----- VORLIEGENDER TEXT

Halbfinale gegen die US-Girls

Wenn nun der Halbfinal-Schlager gegen die USA (Mittwoch 1 Uhr MESZ) ansteht, dann wird sich das Prozedere genauso wiederholen. Denn nach dem Viertelfinal-Drama gegen Frankreich (5:4 n.E, 1:1 n.V.) ist der zweifache Weltmeister Deutschland endgültig an einem Punkt angelangt, an dem er nur noch gewinnen kann. „Wir wussten doch nach der Auslosung, welch schwerer Weg uns erwarten würde“, sagt Silvia Neid, die intern immer von der Runde der letzten Acht als entscheidendes Nadelöhr gesprochen hatte. Dass sich ihr Team da durchgequält hat, macht die Bundestrainerin stolz. „Unter den besten vier Teams der Welt zu stehen, tut uns gut“, sagt die 51-Jährige, „vielleicht geht noch was.“ Gleichwohl: Der Kraftakt lässt sich im Klassiker gegen die von der DFB-Auswahl bei einer WM zuletzt 2003 im eigenen Land besiegten US-Girls nicht auf Knopfdruck wiederholen. „Wir können sehr viel besser spielen“, räumt die Trainerin ein. Wohlwissend, dass das amerikanische Team zu einem Kombinationswirbel französischer Prägung nicht in der Lage ist. Jedoch zu Powerfußball über 90 oder notfalls auch wieder 120 Minuten im Betonmonstrum des Olympiastadions von Montreal. „Spielerisch war Frankreich definitiv der größte Brocken. Aber die USA sind athletisch top, die rennen ohne Ende und wollen unbedingt Weltmeister werden“, meint Melanie Behringer.

Das gegenseitige Vertrauen ist hoch

Die Kapitänin vom Meister FC Bayern begleitet die Trainerin Neid seit dem Juniorenalter, das gegenseitige Vertrauen ist hoch. Wie selbstverständlich hatte sich die 29-Jährige auch deshalb vor dem Elfmeterschießen am Freitag zusammen mit Simone Laudehr, Babett Peter und der seit Samstag 27-jährigen Celia Sasic („Wollte definitiv nicht im Flieger meinen Geburtstag feiern“) sofort für den Penalty-Showdown gemeldet. Behringer: „Ich wollte gleich den ersten schießen, ich hatte ein gutes Gefühl.“ Was freilich nicht für alle galt.

----------
----- BEREITGESTELLTE DATEN

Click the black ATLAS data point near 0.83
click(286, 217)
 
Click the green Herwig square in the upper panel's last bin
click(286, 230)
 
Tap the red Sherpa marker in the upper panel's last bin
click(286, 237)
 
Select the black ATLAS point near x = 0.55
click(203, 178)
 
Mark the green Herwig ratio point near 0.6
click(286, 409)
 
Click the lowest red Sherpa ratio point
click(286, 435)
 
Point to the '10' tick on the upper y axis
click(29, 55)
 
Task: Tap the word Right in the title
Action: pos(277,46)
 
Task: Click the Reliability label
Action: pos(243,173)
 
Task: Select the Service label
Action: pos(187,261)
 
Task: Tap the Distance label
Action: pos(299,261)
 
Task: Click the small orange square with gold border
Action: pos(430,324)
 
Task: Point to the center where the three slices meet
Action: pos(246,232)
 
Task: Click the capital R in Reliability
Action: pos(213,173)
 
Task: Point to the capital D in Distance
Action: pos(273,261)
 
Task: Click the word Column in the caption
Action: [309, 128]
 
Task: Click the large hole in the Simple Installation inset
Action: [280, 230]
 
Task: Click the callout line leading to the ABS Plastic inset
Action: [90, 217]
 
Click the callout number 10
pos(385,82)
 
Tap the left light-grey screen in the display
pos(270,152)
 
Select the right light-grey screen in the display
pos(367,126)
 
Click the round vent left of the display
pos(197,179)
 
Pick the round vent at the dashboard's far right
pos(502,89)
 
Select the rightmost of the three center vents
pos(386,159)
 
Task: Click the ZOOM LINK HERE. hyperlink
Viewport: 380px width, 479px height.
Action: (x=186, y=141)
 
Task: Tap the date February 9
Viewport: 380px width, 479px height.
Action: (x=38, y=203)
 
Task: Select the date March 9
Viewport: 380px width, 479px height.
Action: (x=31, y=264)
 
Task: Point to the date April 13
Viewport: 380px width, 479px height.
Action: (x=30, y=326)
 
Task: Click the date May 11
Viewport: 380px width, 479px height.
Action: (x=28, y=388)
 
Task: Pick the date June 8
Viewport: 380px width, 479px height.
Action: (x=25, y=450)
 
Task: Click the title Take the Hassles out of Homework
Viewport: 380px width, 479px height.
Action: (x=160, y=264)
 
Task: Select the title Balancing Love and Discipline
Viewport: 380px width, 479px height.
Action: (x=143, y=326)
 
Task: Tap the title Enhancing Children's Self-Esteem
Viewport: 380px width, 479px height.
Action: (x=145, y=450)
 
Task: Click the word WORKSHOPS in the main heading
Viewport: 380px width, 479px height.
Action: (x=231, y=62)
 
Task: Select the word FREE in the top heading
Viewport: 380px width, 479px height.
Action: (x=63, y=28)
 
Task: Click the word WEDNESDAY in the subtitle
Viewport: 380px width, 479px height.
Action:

----------

AUFGABEN ->
**a)** Schreiben Sie aus dem Text über das Halbfinale gegen die USA den Abschnitt ab, der mit „Die Kapitänin vom“ beginnt und bis einschließlich „für alle galt.“ reicht.
**b)** Beantworten Sie anhand des Textes über das Halbfinale gegen die USA diese Fragen:
(i) Wie alt ist die Bundestrainerin Silvia Neid?
(ii) In welchem Jahr hat die DFB-Auswahl die US-Girls zuletzt bei einer WM besiegt?
(iii) Welchen Elfmeter wollte Melanie Behringer im Elfmeterschießen schießen?

LÖSUNGEN ->
**a)**
Die Kapitänin vom Meister FC Bayern begleitet die Trainerin Neid seit dem Juniorenalter, das gegenseitige Vertrauen ist hoch. Wie selbstverständlich hatte sich die 29-Jährige auch deshalb vor dem Elfmeterschießen am Freitag zusammen mit Simone Laudehr, Babett Peter und der seit Samstag 27-jährigen Celia Sasic („Wollte definitiv nicht im Flieger meinen Geburtstag feiern“) sofort für den Penalty-Showdown gemeldet. Behringer: „Ich wollte gleich den ersten schießen, ich hatte ein gutes Gefühl.“ Was freilich nicht für alle galt.

**b)**
(i) Silvia Neid ist 51 Jahre alt.
(ii) Zuletzt hat die DFB-Auswahl die US-Girls 2003 bei einer WM besiegt.
(iii) Melanie Behringer wollte gleich den ersten Elfmeter schießen.